朽ちたようなモダンなビルの3階。昭和レトロなんて言うとあまりに陳腐な表現になってしまうかもしれませんが、しっとりとした不思議な空気が漂うローレンス。若干ブロカント感のある店内装飾は、時空を超えて迷い込んだ迷宮のようでとても素敵です。
絵を描いているらしいアーティスト気質のママとの会話もはずみ、濃密な時間を過ごすことができました。

ハントンライス

前に越前(福井)編で、北陸には謎の洋食文化があるようだ、と書いたことを覚えているでしょうか?
金沢で僕が気になっていたのは、市内の複数の洋食店で供されているハントンライスなるご当地メニュー。
簡単に言うと、オムライスに白身魚のフライを乗せてケチャップとタルタルソースをかけた料理。僕はこれを老舗の洋食店・グリルオーツカでいただいたのですが、はじめて食べるのに懐かしいお味。昭和という時代の幸福な空気を思い出し、ぺろりと平らげてしまいました。

金沢

金沢は、北陸新幹線が開通してから、訪れるたびに町がこぎれいに整っていくような印象。
加賀百万石の文化遺産とシックでモダンな街並み。古いものと新しいものが美しく調和している金沢ですが、その間を結ぶ時代……昭和の生活の断片もどこかに残っていてほしいもの。

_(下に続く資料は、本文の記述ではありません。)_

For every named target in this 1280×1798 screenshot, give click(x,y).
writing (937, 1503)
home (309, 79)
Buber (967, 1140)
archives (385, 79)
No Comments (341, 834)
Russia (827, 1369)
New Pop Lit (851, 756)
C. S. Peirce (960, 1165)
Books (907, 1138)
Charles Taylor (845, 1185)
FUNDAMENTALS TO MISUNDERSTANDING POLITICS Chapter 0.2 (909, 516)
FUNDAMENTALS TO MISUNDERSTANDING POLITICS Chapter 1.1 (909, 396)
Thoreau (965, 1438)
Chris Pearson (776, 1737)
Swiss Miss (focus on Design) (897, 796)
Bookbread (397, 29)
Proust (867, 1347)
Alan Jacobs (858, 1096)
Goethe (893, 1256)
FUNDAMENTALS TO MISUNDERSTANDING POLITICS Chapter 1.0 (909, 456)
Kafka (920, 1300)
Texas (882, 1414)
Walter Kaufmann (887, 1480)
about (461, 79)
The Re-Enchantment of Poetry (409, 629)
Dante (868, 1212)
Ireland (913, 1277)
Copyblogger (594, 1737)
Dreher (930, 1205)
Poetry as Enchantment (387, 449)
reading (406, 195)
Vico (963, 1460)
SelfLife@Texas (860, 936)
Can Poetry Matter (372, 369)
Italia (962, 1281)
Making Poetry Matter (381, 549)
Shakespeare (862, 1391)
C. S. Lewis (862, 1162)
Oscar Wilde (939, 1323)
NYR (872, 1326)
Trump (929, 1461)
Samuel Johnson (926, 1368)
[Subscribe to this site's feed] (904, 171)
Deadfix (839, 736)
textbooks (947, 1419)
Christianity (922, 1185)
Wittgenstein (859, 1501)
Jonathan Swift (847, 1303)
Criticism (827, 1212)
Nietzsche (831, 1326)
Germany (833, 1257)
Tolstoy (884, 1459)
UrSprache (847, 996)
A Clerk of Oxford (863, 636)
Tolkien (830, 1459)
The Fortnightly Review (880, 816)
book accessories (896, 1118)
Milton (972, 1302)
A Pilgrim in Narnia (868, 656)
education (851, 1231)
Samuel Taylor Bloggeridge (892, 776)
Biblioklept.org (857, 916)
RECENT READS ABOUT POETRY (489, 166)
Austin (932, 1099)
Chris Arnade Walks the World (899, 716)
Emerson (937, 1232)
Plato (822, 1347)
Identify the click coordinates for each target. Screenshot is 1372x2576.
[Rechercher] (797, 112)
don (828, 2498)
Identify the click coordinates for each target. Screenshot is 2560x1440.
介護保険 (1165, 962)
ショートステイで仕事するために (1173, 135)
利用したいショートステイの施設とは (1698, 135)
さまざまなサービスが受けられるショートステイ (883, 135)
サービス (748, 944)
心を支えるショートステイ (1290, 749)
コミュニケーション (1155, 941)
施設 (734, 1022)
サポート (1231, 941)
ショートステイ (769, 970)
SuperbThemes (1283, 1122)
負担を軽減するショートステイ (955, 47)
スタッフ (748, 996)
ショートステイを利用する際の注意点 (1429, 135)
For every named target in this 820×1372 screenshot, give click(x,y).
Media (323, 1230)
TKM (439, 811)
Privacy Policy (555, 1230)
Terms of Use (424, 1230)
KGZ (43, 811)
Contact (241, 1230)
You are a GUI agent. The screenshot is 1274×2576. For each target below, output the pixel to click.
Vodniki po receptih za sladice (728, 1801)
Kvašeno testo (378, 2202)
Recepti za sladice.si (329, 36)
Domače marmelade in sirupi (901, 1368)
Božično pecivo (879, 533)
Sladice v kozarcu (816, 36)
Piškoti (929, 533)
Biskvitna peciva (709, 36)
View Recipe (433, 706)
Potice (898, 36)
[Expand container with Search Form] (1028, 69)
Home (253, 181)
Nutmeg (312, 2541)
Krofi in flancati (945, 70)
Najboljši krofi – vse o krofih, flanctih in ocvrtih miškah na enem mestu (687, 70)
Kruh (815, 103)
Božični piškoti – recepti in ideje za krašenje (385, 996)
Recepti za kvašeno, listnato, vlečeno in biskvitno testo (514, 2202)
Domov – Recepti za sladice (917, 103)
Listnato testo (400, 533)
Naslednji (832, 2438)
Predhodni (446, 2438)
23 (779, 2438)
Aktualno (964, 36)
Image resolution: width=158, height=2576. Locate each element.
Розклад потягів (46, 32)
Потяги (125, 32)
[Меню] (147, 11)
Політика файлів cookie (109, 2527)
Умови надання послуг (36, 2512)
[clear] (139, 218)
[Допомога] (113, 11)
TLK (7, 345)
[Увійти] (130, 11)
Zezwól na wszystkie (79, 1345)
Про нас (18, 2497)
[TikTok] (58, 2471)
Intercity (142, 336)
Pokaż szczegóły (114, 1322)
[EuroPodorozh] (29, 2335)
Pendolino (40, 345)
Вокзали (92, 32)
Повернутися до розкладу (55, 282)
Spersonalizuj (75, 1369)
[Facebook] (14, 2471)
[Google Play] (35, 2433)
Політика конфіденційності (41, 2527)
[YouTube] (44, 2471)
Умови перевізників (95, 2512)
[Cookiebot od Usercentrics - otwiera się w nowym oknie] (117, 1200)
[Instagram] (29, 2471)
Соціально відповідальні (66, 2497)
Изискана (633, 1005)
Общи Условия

それが旅人の勝手な希望であることは承知しているけれど、上でお話ししたようなお店は、やはり貴重な存在だと思います。
九谷焼からはじめた話が随分と脱線してしまいましたが、今回は、心おきなく旅できていた日々のことを愛おしみつつ、金沢でのちょっとしたこぼれ話を集めてみました。